Продолжать диалог показалось недостойным делом, и Иван Степанович задумался, как поступить дальше. «Дать денег, даже приличной суммой одарить? Пусть возвращается домой, в свой Душанбе, в Понедельник, живет с семьей и роется в древних рукописях, — размышлял он. – Сам мой поступок, однако, будет выглядеть слишком человечным. Но разве этого я ищу? Может ли такой банальный шаг вскрыть потенцию собственного извращения? Мне от этого человеческого уже тошно. Я мечтаю совсем о другом. Как раз такой тип мне и нужен, который заявляет, что у него есть гордость, что деньги для него не главное, что он никогда не пойдет ради них на ломку своих традиций и устоев. Вот с таким интересно, такого сломать — душа порадуется. А что за удовольствие ломать ломаного? Разве в этом притягательная сила вожделенной страсти? Нет! Оставлять в «Римушкино» необходимо только строптивых и важных. Тех, кто прежде в своем обществе значимым лицом был. Или надменных дам приглашать в крепостные, избирать тех, на которых засматривались мужики. Я же за ломкой воли хочу понаблюдать, вскрыть в них все рабское, а в себе – все, что идет от изверга. Придется этому таджику припомнить, как парфяне издевались над рабами, во что ценили инородцев его гордые предки».
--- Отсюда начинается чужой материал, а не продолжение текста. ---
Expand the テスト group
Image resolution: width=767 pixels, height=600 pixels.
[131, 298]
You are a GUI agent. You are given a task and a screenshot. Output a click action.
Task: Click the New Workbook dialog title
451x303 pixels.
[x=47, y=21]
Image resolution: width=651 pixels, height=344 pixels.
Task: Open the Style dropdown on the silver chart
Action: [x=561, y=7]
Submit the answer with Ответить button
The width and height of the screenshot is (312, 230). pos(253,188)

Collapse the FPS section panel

Иван Степанович вдоволь насладился короткой беседой, но вместо того чтобы проявить к собеседнику симпатию, возникшую у него в самом начале, стал буквально силой напускать на себя глубочайшее пренебрежение. Он понуждал себя испытывать глубокое отвращение к любым проявлениям интеллигентности. Дурное, гадкое должно было теперь увлекать господина Гусятникова значительно больше, чем благородные деяния, а отчаянной ненависти к своим собратьям предстояло напрочь вытеснить из сознания добродетель. Ошеломленный, он окончательно понял, что ему необходимо вывернуться, доказать прежде всего самому себе, что он, да и каждый, способен на крайнее вероломство, на чудовищную злость, на бесконечную ненависть. Что в этом и состоит противоречивость человеческого «я». Даже малейшее проявление «мягкости» сейчас смертельно опасно для него, потому что в случае провала замысла он был готов убить себя.
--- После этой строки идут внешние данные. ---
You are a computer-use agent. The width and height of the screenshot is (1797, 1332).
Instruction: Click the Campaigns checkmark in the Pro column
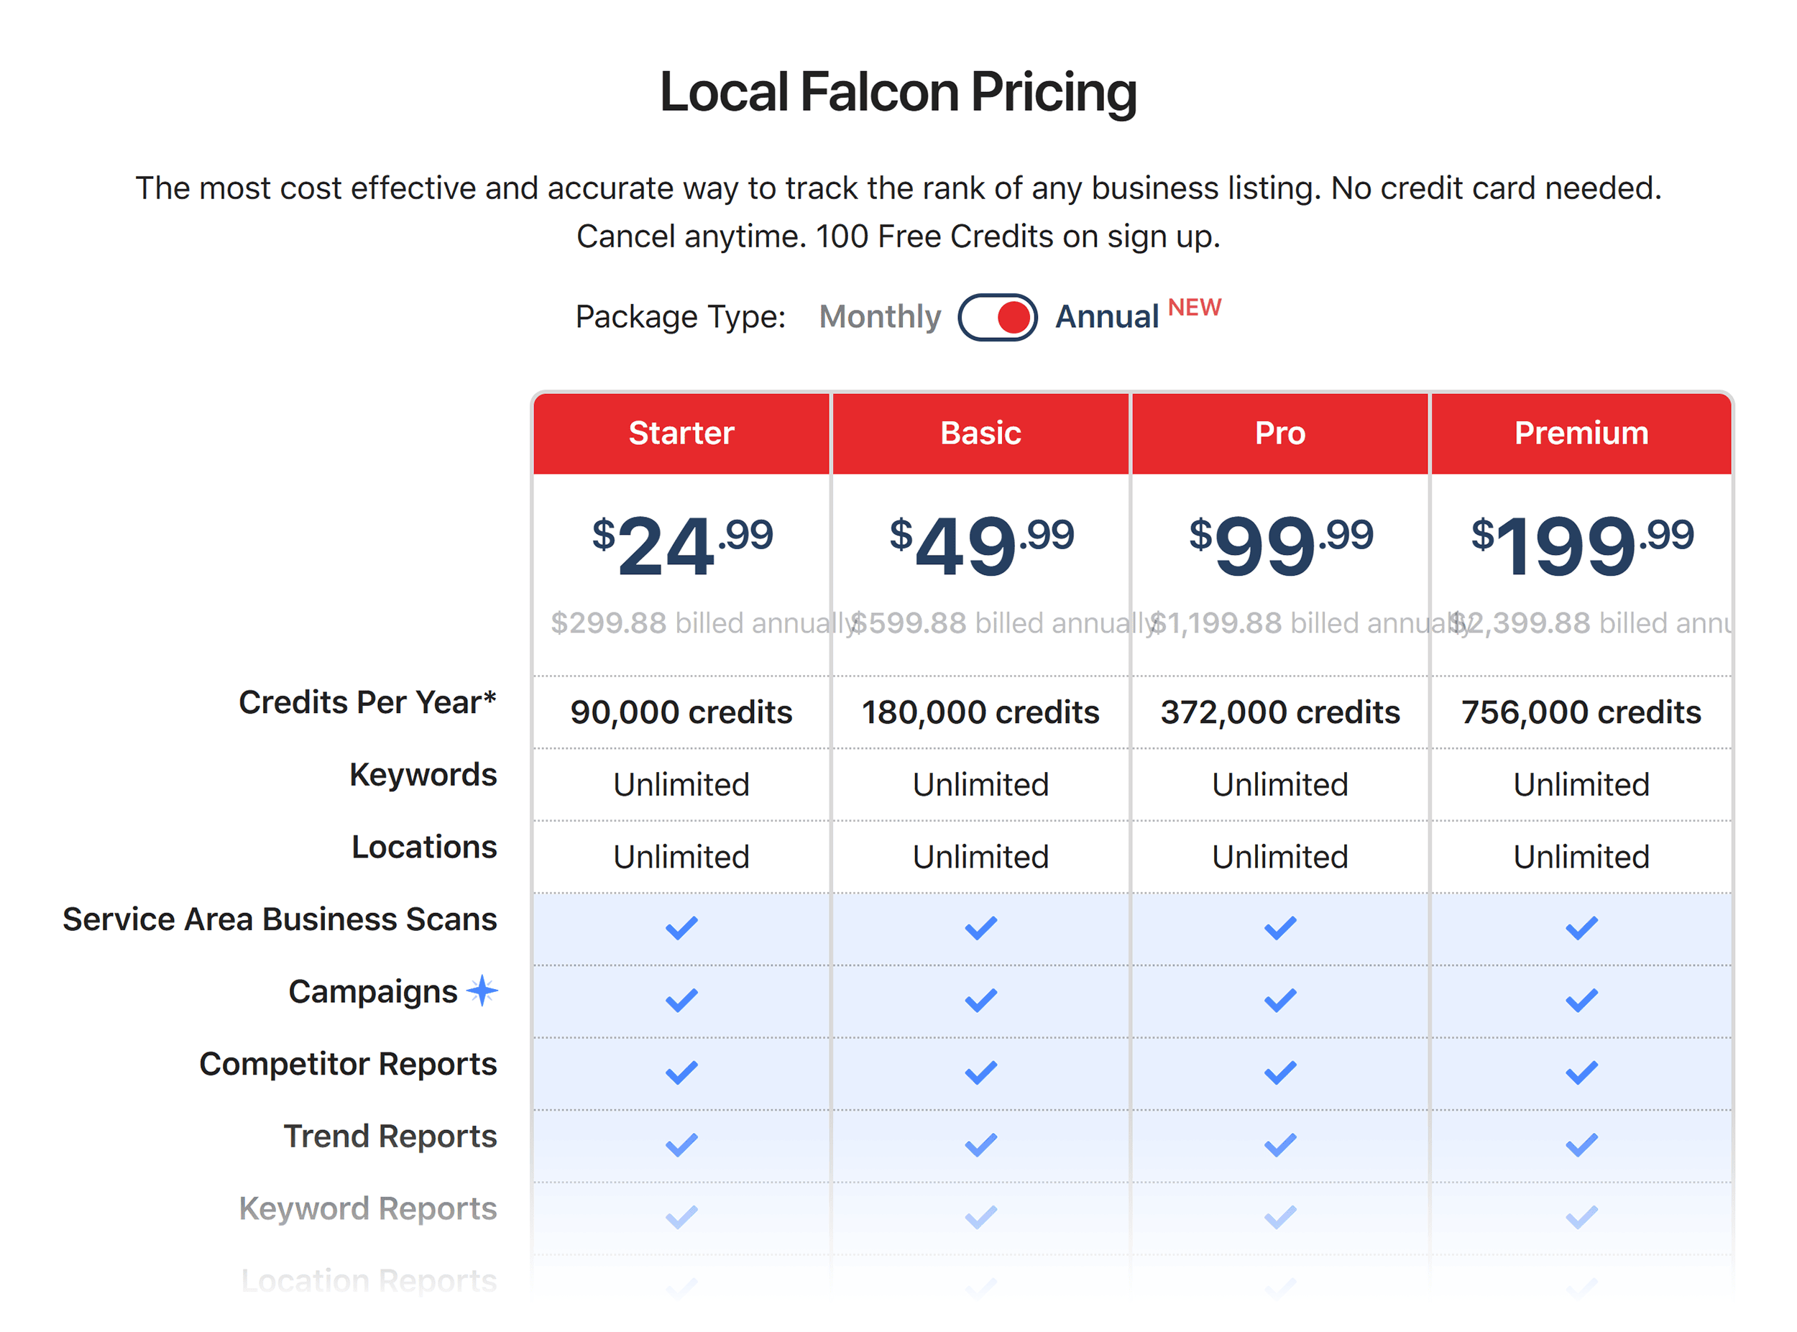point(1279,1000)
— Эй, писарь, отметь: Каюлова в третий хутор, в пятую хату. Скажи девкам, чтобы вынесли бочку с дерьмом. А ты, потомок Сасанидов, — бросил он с презрением таджику, — разденешься догола и станешь на пару часов в помои. Твоя работа сегодня заключается именно в этом. Потом ополоснешься козлиной мочой. — «Именно так наказывала рабов персидская знать, — мелькнуло у него в голове. – Сказать ему об этом? Нет, сохраним эти странички истории до окончания эксперимента. А коль он интеллектуал, должен помнить историю. Третий хутор у меня распутство, а пятая хата – чревонеистовство. Надо еще придумать ему задание. Таджики едят плов из баранины, его надо кормить днем и ночью свининой и, салом. Понуждать его мастурбировать на бородатых мужчин. Меня просто распирает неотступное желание издеваться, издеваться! Ха-ха-ха! Издеваться!»

— А ты кто? – уставился он на молодую даму около тридцати лет.

— Из Пензенской области. Русская…

— Я что, спрашивал о национальности? Имя, возраст и профессия.

— Валентина Сытина. Двадцать семь лет. Повар.

— Почему такая крупная грудь? Недавно рожала, ведешь активную половую жизнь или пользуешься силиконом?

Девица засмущалась.

— Что, язык проглотила во время орального секса? Отвечай!

— Не знаю, что сказать. Зачем вам это?

— Запиши ее в первый хутор, третья хата. — «Думаю, не ошибся, — хмыкнул он про себя. — Распутство здесь так и прет».

— А ты кто?

— Молдаванка. Марина Бодюл. Двадцать три года. Профессии нет. Нравится работать секретарем.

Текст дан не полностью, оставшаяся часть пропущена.